* [Assigned task] Exactly the lines from the one with "Open the he(art) stone carving cluster" through the end of the records below are needed, minus any pictures.

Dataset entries
····················

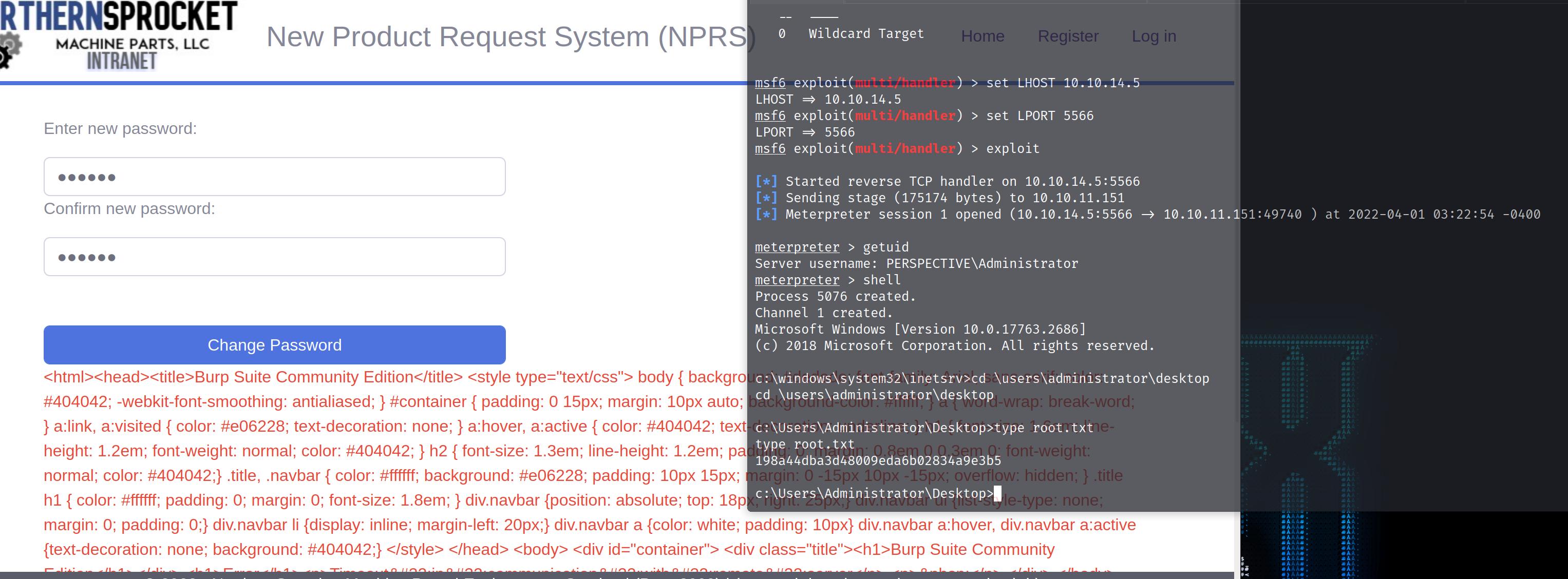Focus the Enter new password field
The width and height of the screenshot is (1568, 579).
274,177
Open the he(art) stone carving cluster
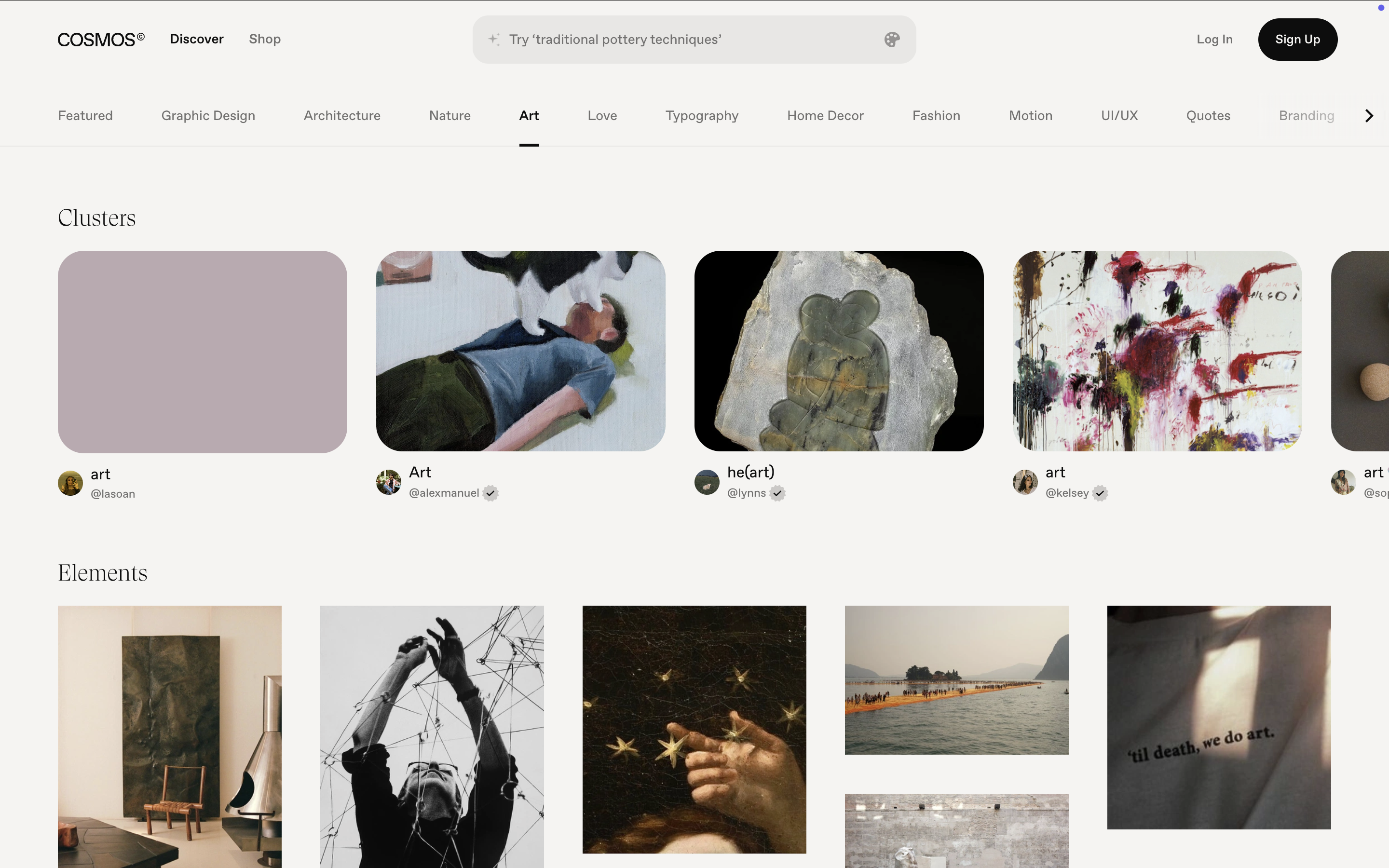Image resolution: width=1389 pixels, height=868 pixels. pos(839,351)
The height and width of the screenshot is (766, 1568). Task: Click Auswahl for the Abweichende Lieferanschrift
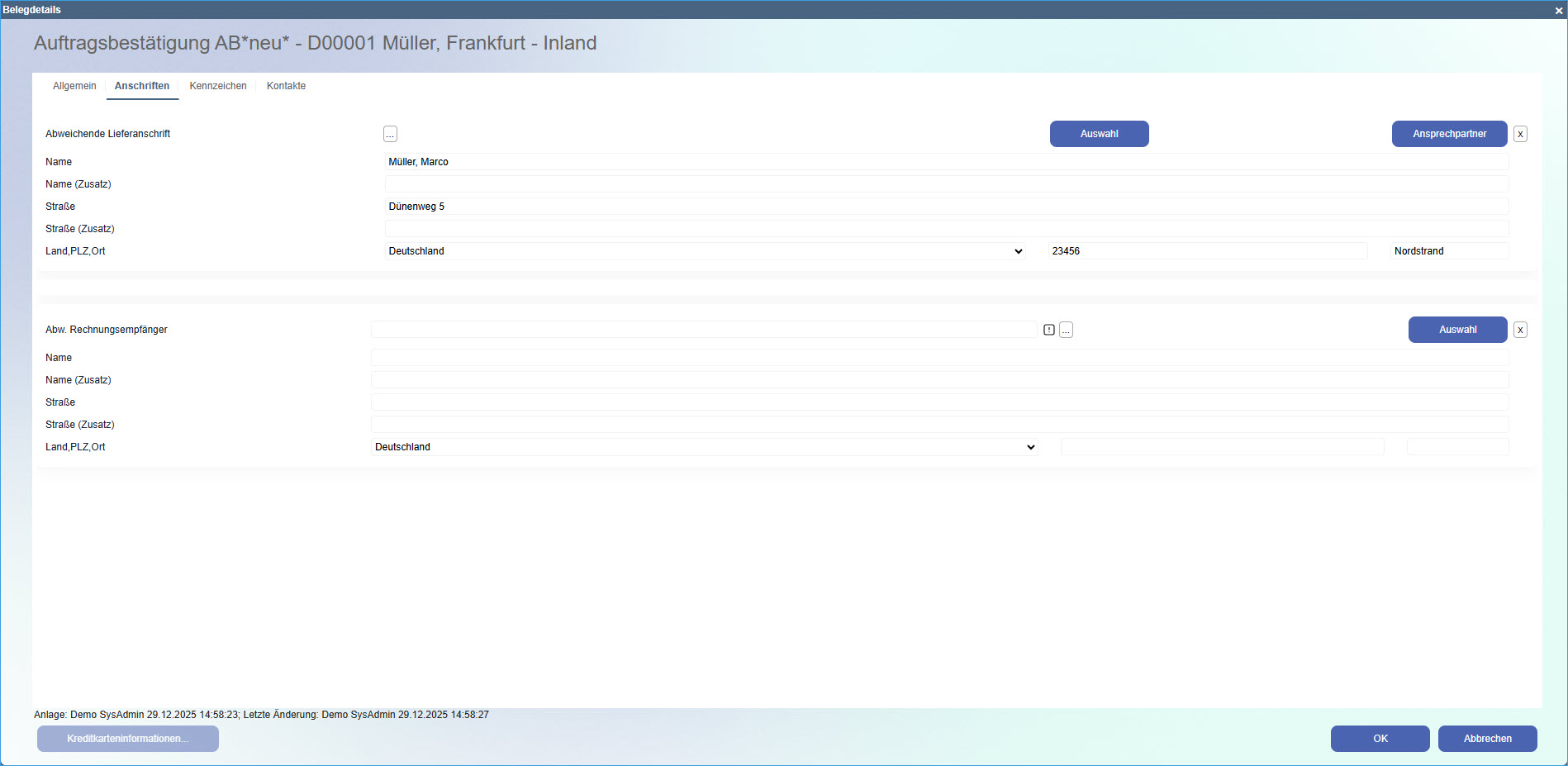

····················

* [Worked solution]
Open the he(art) stone carving cluster
Image resolution: width=1389 pixels, height=868 pixels. pos(839,351)
The height and width of the screenshot is (766, 1568). Task: Click Auswahl for the Abweichende Lieferanschrift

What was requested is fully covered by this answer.